- Opening Delimiter -

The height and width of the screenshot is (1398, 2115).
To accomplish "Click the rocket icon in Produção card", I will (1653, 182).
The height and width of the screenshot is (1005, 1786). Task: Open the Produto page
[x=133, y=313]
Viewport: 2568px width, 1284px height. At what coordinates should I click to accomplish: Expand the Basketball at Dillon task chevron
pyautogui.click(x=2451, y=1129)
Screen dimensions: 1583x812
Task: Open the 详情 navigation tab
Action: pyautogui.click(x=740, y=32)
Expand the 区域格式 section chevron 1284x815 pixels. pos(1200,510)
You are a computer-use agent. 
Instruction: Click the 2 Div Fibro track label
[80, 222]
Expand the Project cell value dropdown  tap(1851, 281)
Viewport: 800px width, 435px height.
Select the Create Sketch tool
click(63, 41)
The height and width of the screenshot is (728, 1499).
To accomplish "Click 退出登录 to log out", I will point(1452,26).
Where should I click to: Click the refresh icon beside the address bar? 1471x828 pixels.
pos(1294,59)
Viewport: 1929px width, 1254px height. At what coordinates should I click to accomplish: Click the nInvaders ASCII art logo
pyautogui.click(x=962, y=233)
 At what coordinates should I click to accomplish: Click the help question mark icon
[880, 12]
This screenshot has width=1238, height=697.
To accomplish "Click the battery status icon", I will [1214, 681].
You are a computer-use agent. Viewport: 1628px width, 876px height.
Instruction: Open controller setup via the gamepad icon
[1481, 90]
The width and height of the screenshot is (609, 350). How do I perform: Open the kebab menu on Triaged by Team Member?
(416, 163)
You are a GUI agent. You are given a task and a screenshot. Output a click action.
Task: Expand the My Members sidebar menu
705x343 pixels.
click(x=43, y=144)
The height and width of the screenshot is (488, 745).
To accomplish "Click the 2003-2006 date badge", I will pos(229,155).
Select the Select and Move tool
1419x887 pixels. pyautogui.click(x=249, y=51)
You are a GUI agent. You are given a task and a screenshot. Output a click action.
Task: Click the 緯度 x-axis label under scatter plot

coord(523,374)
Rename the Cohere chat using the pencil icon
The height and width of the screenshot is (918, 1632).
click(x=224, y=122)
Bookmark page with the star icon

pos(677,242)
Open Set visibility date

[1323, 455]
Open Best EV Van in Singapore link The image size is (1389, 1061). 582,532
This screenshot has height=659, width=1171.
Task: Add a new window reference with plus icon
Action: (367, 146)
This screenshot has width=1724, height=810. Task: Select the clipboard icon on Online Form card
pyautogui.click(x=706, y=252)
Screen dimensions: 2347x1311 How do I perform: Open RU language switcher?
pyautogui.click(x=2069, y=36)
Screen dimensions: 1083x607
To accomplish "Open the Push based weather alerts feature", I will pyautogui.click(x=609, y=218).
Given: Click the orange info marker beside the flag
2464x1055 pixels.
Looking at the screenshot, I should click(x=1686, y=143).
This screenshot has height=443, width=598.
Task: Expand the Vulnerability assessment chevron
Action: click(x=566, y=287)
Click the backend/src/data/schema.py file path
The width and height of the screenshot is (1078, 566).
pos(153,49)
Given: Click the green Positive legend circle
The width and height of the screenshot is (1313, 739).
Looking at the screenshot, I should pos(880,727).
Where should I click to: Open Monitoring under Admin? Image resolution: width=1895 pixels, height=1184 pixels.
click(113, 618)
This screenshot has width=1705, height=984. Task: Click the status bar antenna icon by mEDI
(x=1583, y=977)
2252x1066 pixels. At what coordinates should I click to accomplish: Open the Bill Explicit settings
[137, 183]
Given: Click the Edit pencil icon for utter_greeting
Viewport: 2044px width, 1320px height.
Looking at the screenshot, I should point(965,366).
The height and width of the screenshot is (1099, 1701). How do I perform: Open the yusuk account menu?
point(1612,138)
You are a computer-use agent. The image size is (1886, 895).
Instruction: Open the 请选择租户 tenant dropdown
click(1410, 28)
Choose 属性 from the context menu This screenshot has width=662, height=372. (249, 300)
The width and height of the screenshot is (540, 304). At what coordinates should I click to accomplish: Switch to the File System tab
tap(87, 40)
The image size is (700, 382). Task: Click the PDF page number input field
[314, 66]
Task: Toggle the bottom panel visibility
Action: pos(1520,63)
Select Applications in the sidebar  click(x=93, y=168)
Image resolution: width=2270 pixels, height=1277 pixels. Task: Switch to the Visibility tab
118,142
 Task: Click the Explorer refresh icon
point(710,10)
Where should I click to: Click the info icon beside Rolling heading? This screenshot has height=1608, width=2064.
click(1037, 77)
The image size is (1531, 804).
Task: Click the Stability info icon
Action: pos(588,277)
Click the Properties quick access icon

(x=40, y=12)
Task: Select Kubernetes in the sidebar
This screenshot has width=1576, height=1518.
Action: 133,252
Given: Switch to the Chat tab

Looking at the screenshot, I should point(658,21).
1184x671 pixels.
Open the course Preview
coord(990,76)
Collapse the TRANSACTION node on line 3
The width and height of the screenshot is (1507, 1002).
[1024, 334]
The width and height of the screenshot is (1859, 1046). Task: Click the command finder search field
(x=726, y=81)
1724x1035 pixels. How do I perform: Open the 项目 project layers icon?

- Closing Delimiter -

Out of the entries, report each line that contains the word "computer".

» Solution to this problem:
You are a computer-use agent. 
You are a computer-use agent. Viewport: 1628px width, 876px height.
You are a computer-use agent. The image size is (1886, 895).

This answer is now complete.